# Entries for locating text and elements
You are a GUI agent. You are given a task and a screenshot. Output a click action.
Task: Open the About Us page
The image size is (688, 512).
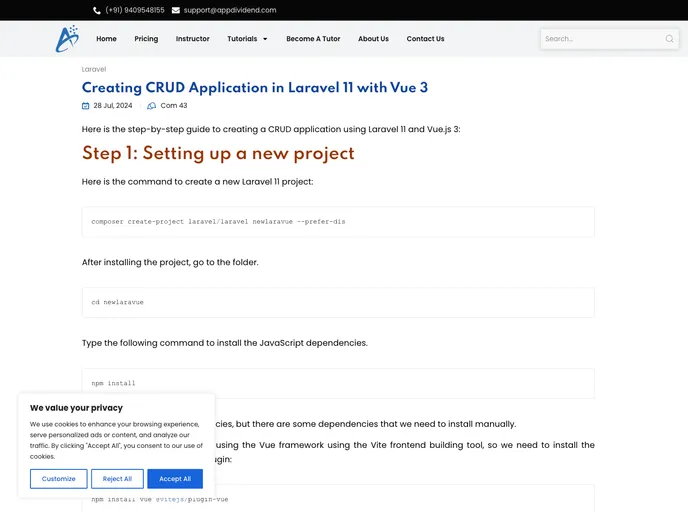373,39
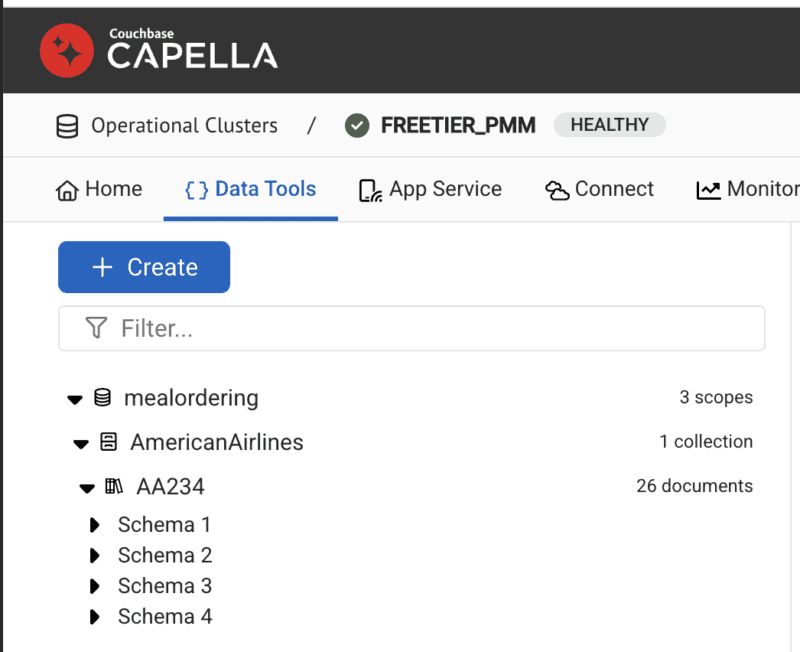Open the Operational Clusters breadcrumb link
Image resolution: width=800 pixels, height=652 pixels.
(184, 126)
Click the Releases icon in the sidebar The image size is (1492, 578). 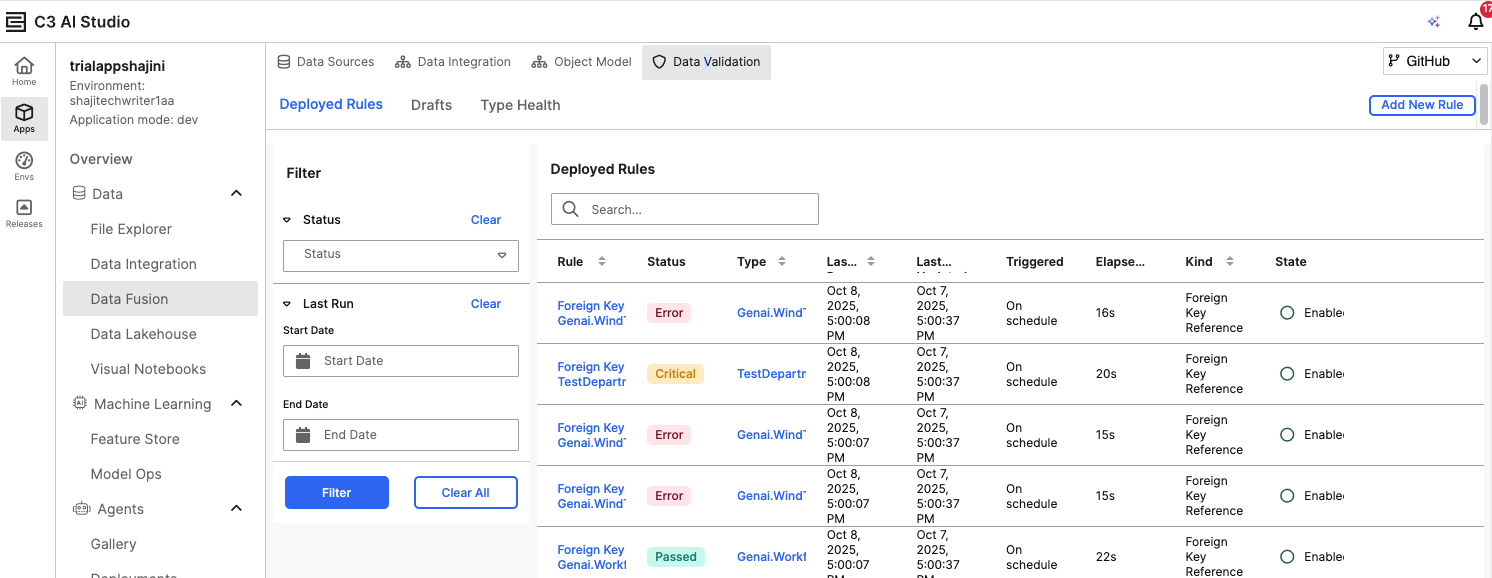[24, 211]
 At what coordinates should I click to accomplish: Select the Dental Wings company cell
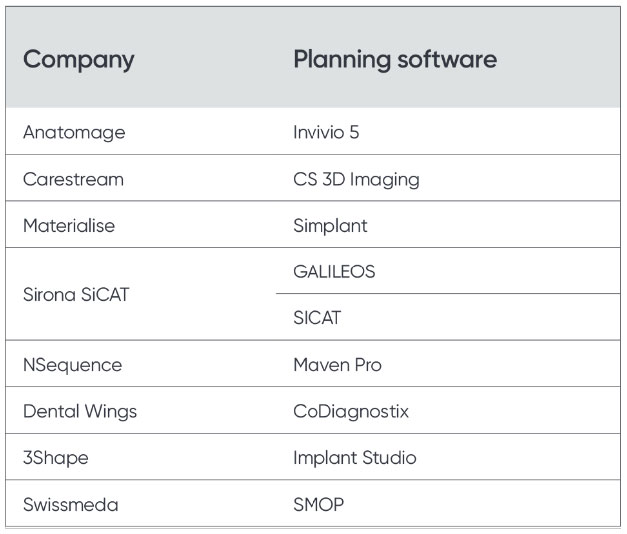[80, 411]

# BRIEF
Rewrite the items again, starting at the line that has "At what coordinates" and continuing through the end of the items, with 148 added to every coordinate in the answers. Leave the pictures out.

# EXERCISE OUTPUT
 At what coordinates should I click to accomplish: Select the Dental Wings company cell
[228, 559]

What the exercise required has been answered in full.